アパート経営で相続税対策ができるという宣伝文句をよく見かける。その結果か、アパートがたくさんでき、空室率も上がっているようだ。アパート経営でつまずく人も増えているだろうし、相続税対策になっているかも疑問である。本当に有効な相続対策は他にないだろうか。

アパート乱立の背景にある相続税対策の理屈

相続対策,賃貸経営
(写真=PR Image Factory/Shutterstock.com)

なぜ相続税対策が注目を集めたのだろうか、そしてアパート経営がどのような理屈で相続税対策になるのであろうか? 相続税は財産を相続した際に課税されるが、相続財産から相続したローン等を差し引いた金額(課税価格)が、相続税法で決められた基礎控除額以下であれば課税されない。

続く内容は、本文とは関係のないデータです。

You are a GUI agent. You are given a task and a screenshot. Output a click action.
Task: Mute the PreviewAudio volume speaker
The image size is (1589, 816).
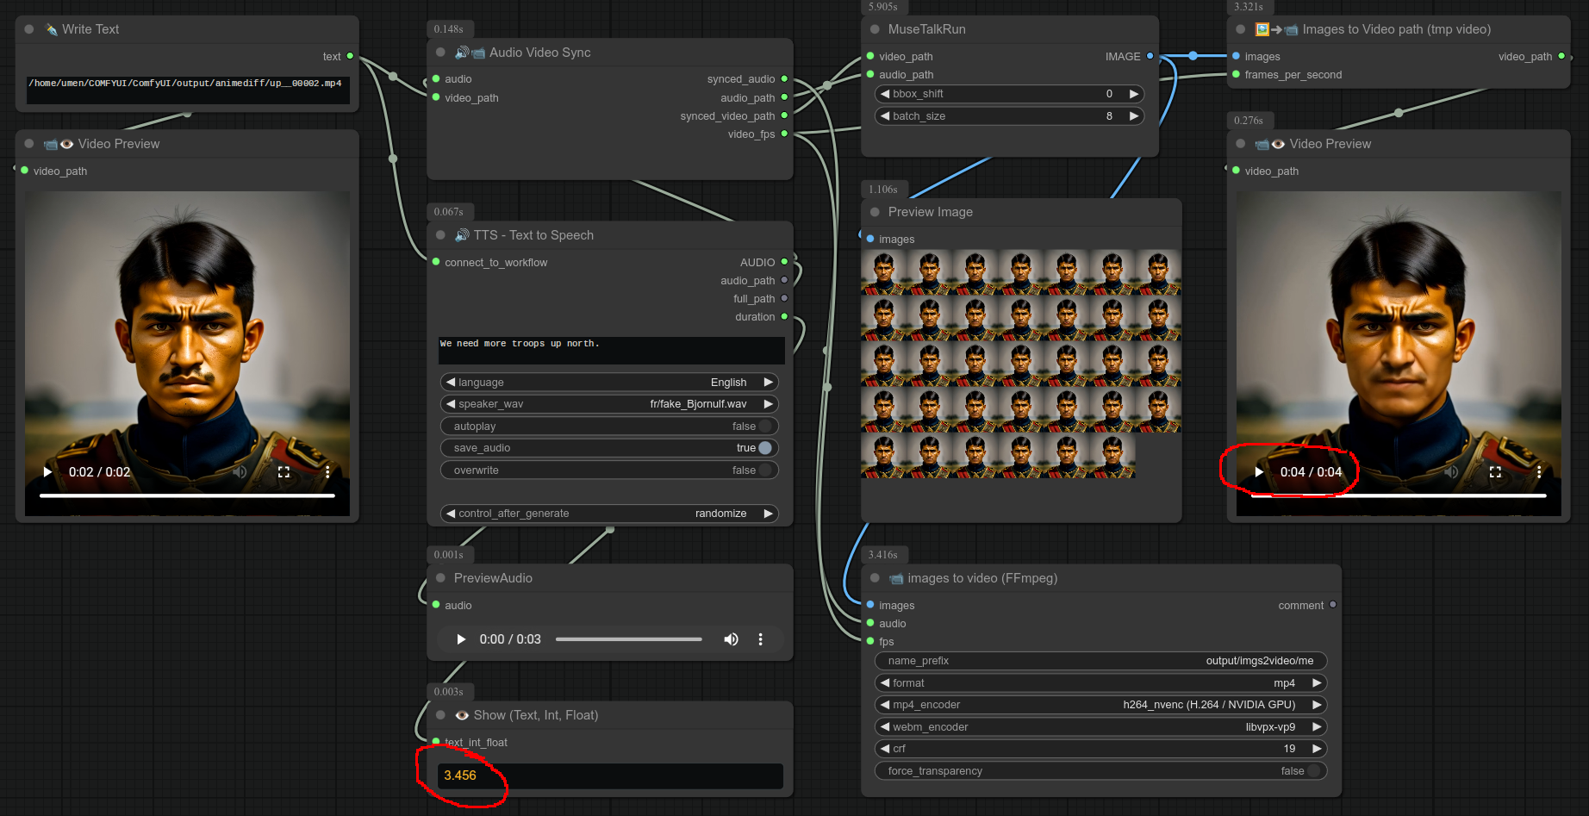point(731,639)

基礎控除額は2014年まで5000万円+1000万円×法定相続人の数であったが、2015年以降はその6割にあたる3000万円+600万円×法定相続人の数に下がった。法定相続人が亡くなった人の妻・子1人であれば、法定相続人は2人のため7000万円から4200万円まで下がったことになる。

このため相続税の節税策が注目されることとなったが、相続財産で大きなウエートを占めるのが不動産である。不動産は自分で居住するものと他者に貸しつけるものでは財産評価額が変わる。

居住用住宅等、貸しつけない形の不動産評価額をAとすれば、貸付不動産の評価額はA×賃貸割合×借家権割合(×借地権割合)だけ減少する(借地権割合をかけるのは土地のみ)。借家権割合は原則30%、借地権割合は地域によって異なり30%〜90%(都市部では70%前後が多い)である。

貸しつけない形での土地評価額が1億円・建物評価額が8000万円、借地権割合が70%、賃貸割合が90%の場合を考える。貸付用土地の評価額は1890万円減少し8110万円となり、貸付用建物の評価額は2160万円減少し5840万円となる。

ただ貸付不動産はお金を生むもの。賃貸「経営」なので、お金が増えるか減るかは経営能力次第だ。増えれば相続財産の増額要因となる。

また賃貸割合に応じて不動産評価額の減額幅も変わるので、経営がうまく行かず空室が増えるほど、不動産評価額の減額幅は減ることになる。結局アパート経営がうまく行っても行かなくても、想定していたような相続税対策になりうるのかは疑問である。